2o Une liberté absolue de la Presse se concilierait-elle, dans tous les cas, avec notre neutralité ?

Nous ne le croyons pas si la presse abusant de la liberté qui lui a été si largement départie, devenait licencieuse; si elle se livrait à des attaques contre les souverains étrangers ou les institutions d'autres pays, nous pensons que cet état de choses serait incompatible avec les devoirs que les traités nous prescrivent. On se prévaudrait en vain de l'art. 18 de la Constitution; les puissances répondraient que la neutralité nous ayant été imposée comme condition sine quâ non d'existence, le congrès constituant, n'avait pas le droit d'adopter des lois incompatibles avec cette condition. Le droit public général prime évidemment le droit constitutionnel d'un Etat.

SECTION II.

LA BELGIQUE AU POINT DE VUE DU DROIT PUBLIC PRIVÉ;

CONSTITUTION BELGE.

AU NOM DU PEUPLE BELGE.

Le congrès national décrète :

TITRE PREMIER. DU TERRITOIRE ET DE SES DIVISIONS.

Art. 1. La Belgique est divisée en provinces.

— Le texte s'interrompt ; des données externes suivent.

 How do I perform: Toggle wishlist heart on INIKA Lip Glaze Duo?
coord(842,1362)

Ces provinces sont : Anvers, le Brabant, la Flandre occidentale, la Flandre orientale, le Hainaut, Liége, le Limbourg, le Luxembourg, Namur, sauf les relations du Luxembourg avec la confédération germanique.

Il appartient à la loi de diviser, s'il y a lieu, le territoire en un plus grand nombre de provinces.

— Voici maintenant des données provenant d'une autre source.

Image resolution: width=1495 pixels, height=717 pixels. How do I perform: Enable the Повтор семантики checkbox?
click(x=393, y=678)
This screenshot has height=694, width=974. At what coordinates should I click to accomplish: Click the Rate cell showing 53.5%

Art. 2. Les subdivisions des provinces ne peuvent être établies que par la loi.

Art. 3. Les limites de l'État, des provinces et des communes, ne peuvent être changées ou rectifiées qu'en vertu d'une loi.

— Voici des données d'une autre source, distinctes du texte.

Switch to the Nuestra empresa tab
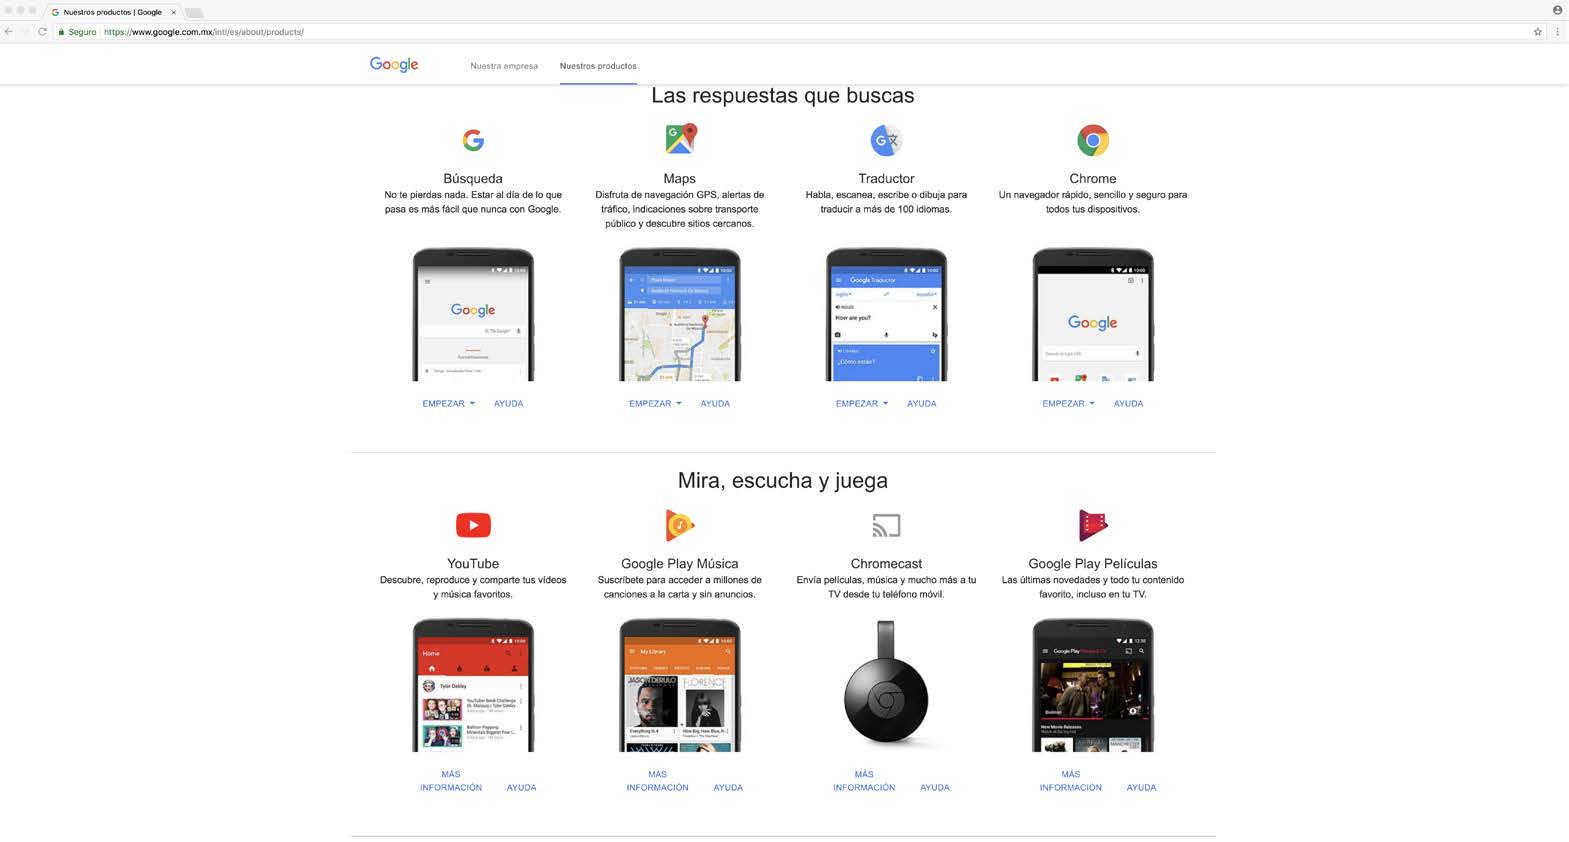Screen dimensions: 1569x842 click(x=504, y=66)
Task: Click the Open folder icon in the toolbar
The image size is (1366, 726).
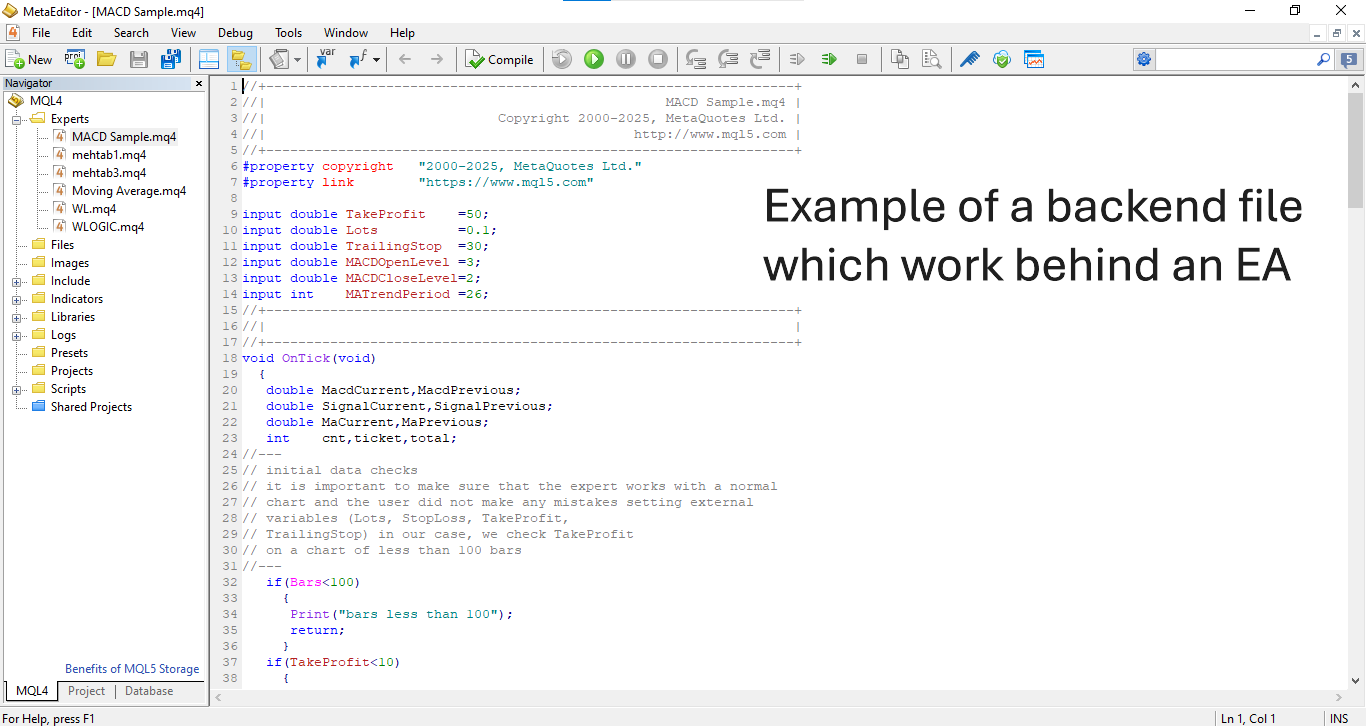Action: point(107,59)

TITRE II. DES BELGES ET DE LEURS DROITS.

Art. 4. La qualité de Belge s'acquiert, se conserve et se perd d'après les règles déterminées par la loi civile.

La présente constitution et les autres lois relatives aux droits politiques déterminent quelles sont, outre cette qualité, les conditions nécessaires pour l'exercice de ces droits.

Art. 5. La naturalisation est accordée par le pouvoir législatif.

La grande naturalisation seule assimile l'étranger au Belge, pour l'exercice des droits politiques.

Art. 6. Il n'y a dans l'État aucune distinction d'ordres.

Les Belges sont égaux devant la loi; seuls ils sont admissibles aux emplois civils et militaires, sauf les exceptions qui peuvent être établies par une loi pour des cas particuliers.

Art. 7. La liberté individuelle est garantie.

Nul ne peut être poursuivi, que dans les cas prévus par la loi, et dans la forme qu'elle prescrit.

Hors le cas de flagrant délit, nul ne peut être arrêté qu'en vertu de l'ordonnance motivée du juge, qui doit être signifiée au moment de l'arrestation, ou, au plus tard, dans les vingt-quatre heures.

Art. 8. Nul ne peut être distrait, contre son gré, du juge que la loi lui assigne.